New Manuscript: Resolving References to Objects in Photographs

We have released a new manuscript, “Resolving References to Objects in Photographs using the Words-As-Classifiers Model” (Schlangen, Zarrieß, Kennington, 2015). This uses the model introduced in (Kennington et al. 2015) and (Kennington and Schlangen 2015) and applies it to a (pre-processed) corpus of real-world images. The idea of this model is that (a certain aspect of) the meaning of words can be captured by modelling them as classifiers on perceptual data, specifying how well the perceptual representation “fits” to the word. In previous work, we tested this on our puzzle domain. With this paper, we’ve moved this to a more varied domain (with much more data), which also makes it possible to explore some other things. (For example, it turns out that you can easily get a representation from this with which you can do similarity computations as in distributional semantics.)

This being on arXiv is also a bit of an experiment for us, as this is the first time that we’ve released something before it has been “officially” published. We hope that we get some comments this way that we can perhaps incorporate into a version that will be submitted to more traditional venues. So, comment away!

Demo of Words-as-Classifiers Model of Reference Resolution

The short video below shows how the Words-as-Classifiers (WAC) [2,3] model of reference resolution (RR) resolves verbal references made to an object that is visually present and tangible.

The setup is as follows: several Pentomino puzzle tiles (i.e., geometric shapes) are on a table. A camera placed above them. The video is fed to computer vision processing software which segments the objects and provides a set of low-level features of each object to the WAC module of RR as implemented as a module in InproTK [4]. Another module uses Kaldi to recognize speech through a microphone and that output is also fed to the WAC module. Using the visual features and the speech, the WAC module determines which object is being referred by producing a probability distribution over the objects, where the object with the highest probability is chosen as the referred object.

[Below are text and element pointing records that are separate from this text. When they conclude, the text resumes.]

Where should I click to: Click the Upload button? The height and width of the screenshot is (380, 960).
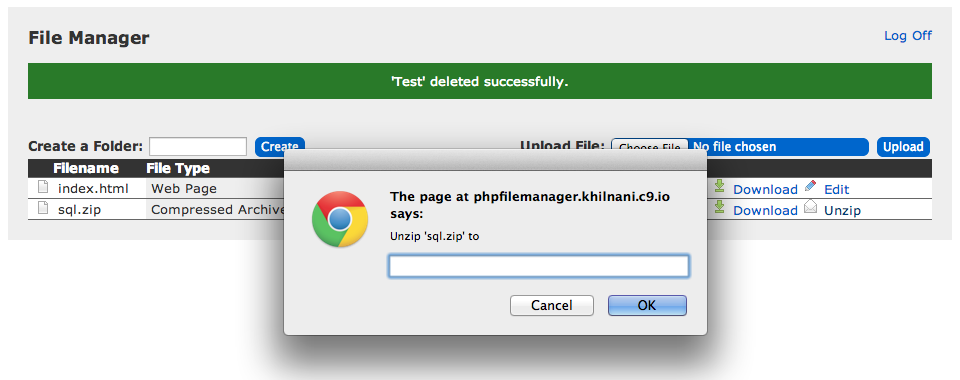tap(903, 147)
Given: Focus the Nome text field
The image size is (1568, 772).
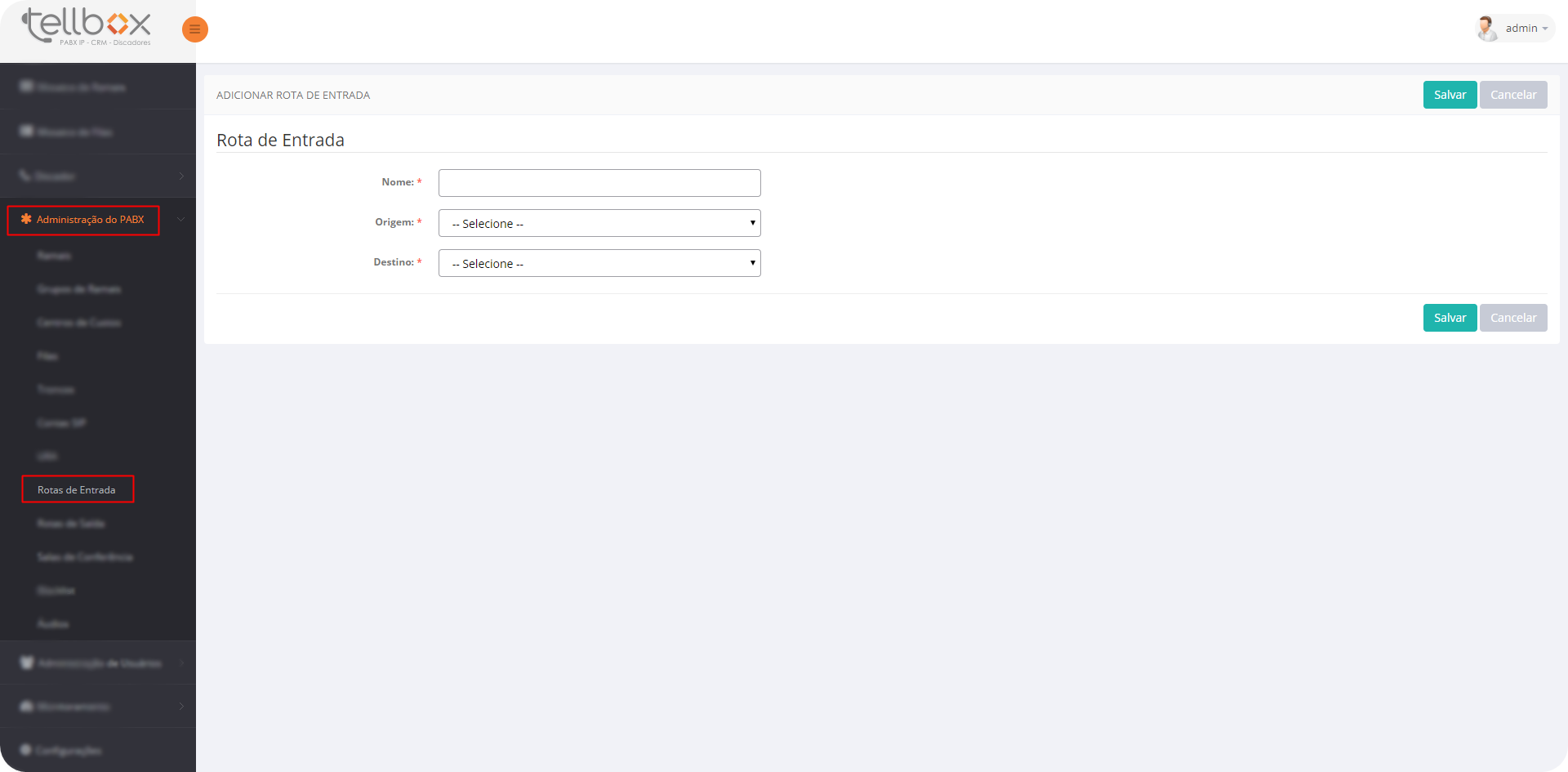Looking at the screenshot, I should click(x=599, y=183).
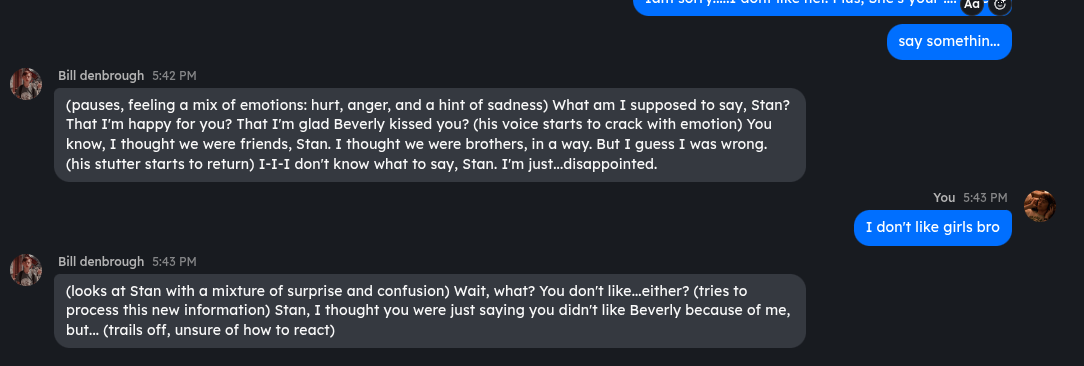View your own profile avatar
The image size is (1084, 366).
(1039, 206)
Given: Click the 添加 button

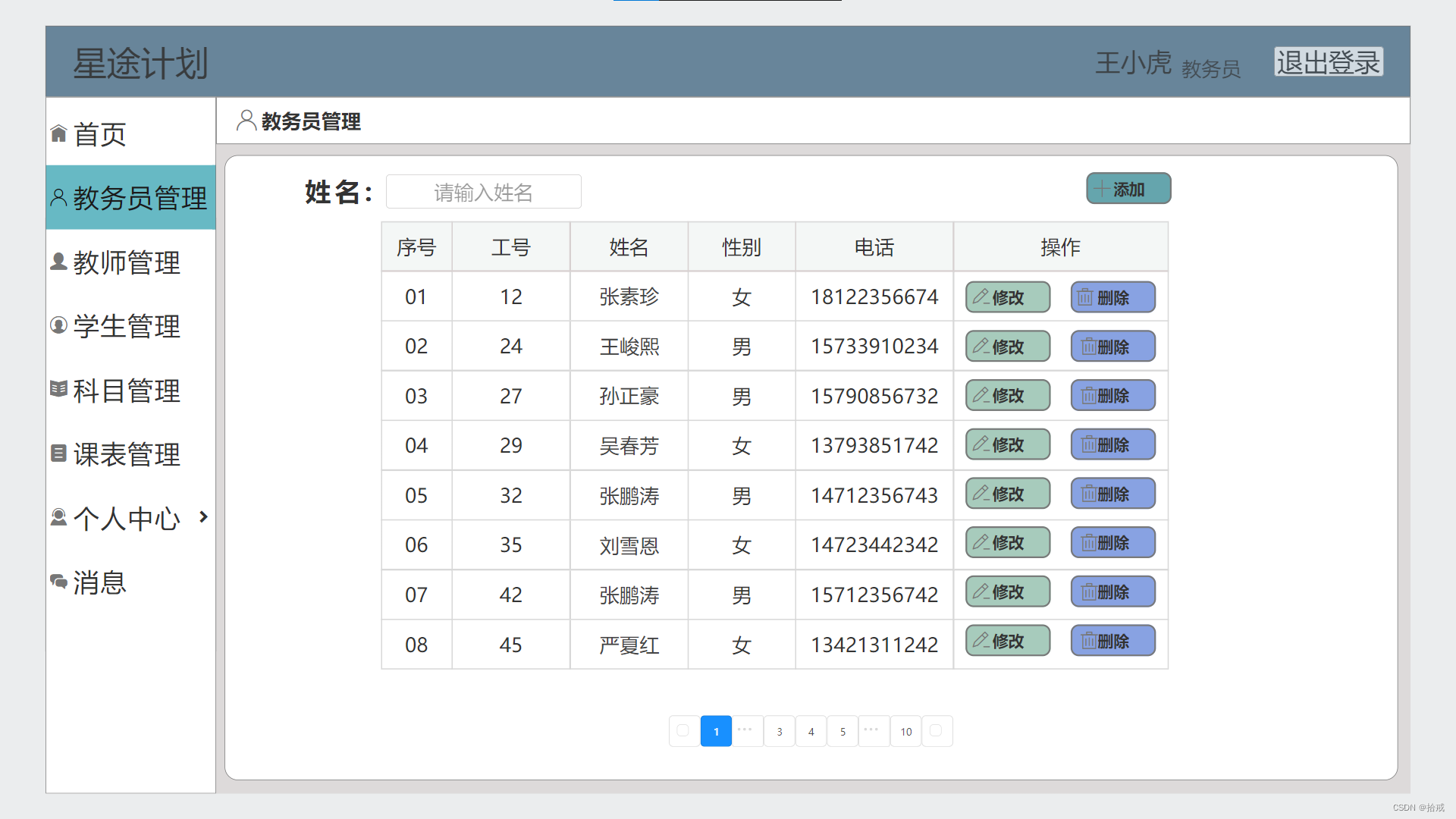Looking at the screenshot, I should [1128, 189].
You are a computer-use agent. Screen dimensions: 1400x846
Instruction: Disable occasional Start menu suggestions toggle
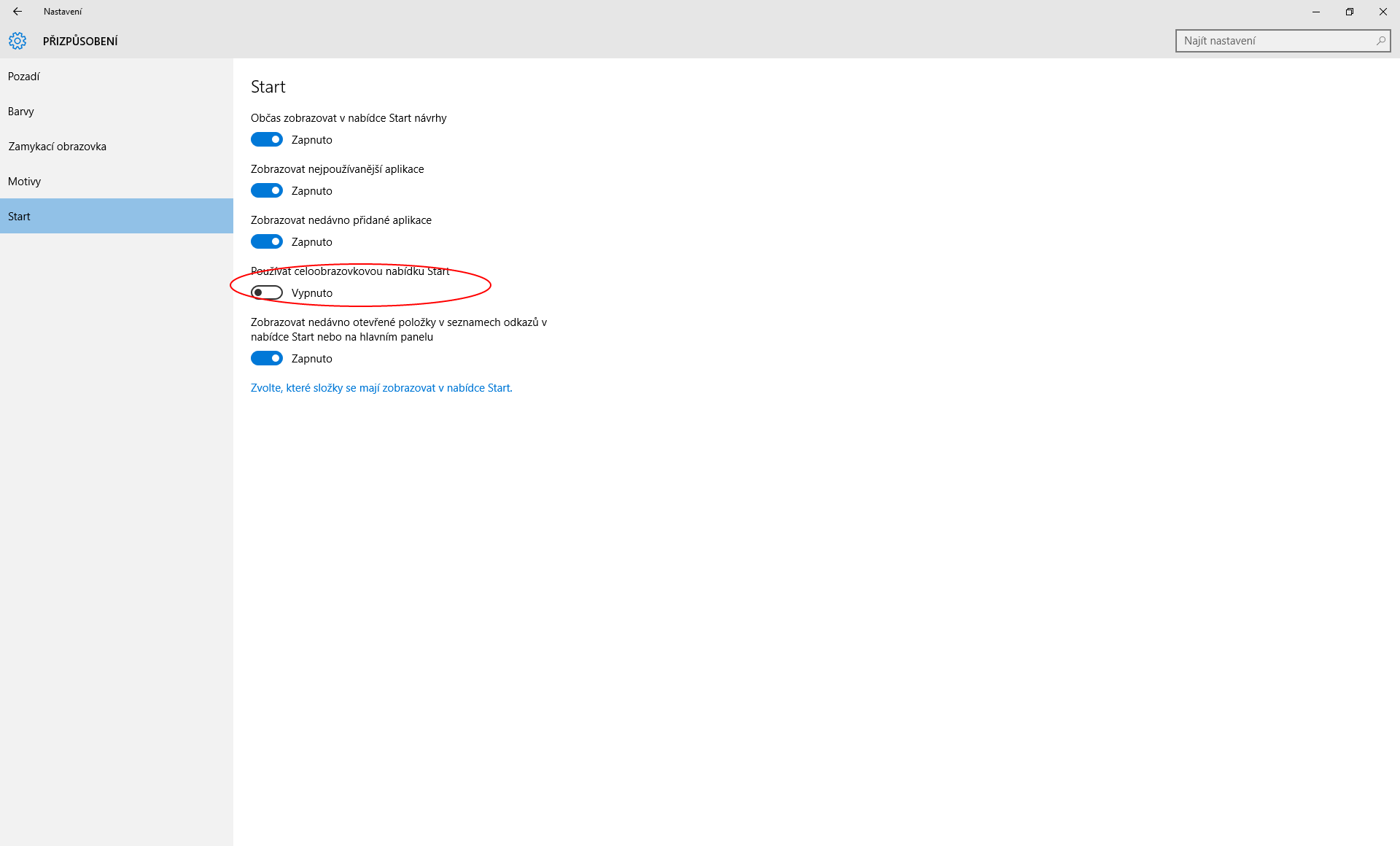click(x=267, y=139)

The module works incrementally, i.e., it processes word for word as they are recognized. The WAC model is trained on examples of similar interactions (i.e., geometric pentomino tiles and corresponding referring expressions).

This demo corresponds to the demo presented by Soledad Lopez at the SEMDial Conference which was held in Gothenburg, Sweden in 2015 [1]. Also part of that demo, but not showcased here, was the ability for the module to speak some simple utterances including confirmation if the object selected by WAC was the intended one.


[1] Kennington, C., Lopez Gambino, M. S., & Schlangen, D. (2015). Real-world Reference Game using the Words-as-Classifiers Model of Reference Resolution. In Proceedings of SemDial 2015 (pp. 188–189).

[2] Kennington, C., & Schlangen, D. (2015). Simple Learning and Compositional Application of Perceptually Grounded Word Meanings for Incremental Reference Resolution. In Proceedings of ACL. Beijing, China: Association for Computational Linguistics.

[3] Kennington, C., Dia, L., & Schlangen, D. (2015). A Discriminative Model for Perceptually-Grounded Incremental Reference Resolution. In Proceedings of IWCS. Association for Computational Linguistics.

[4] Baumann, T., & Schlangen, D. (2012). The InproTK 2012 Release. In Proceedings of NAACL-HLT.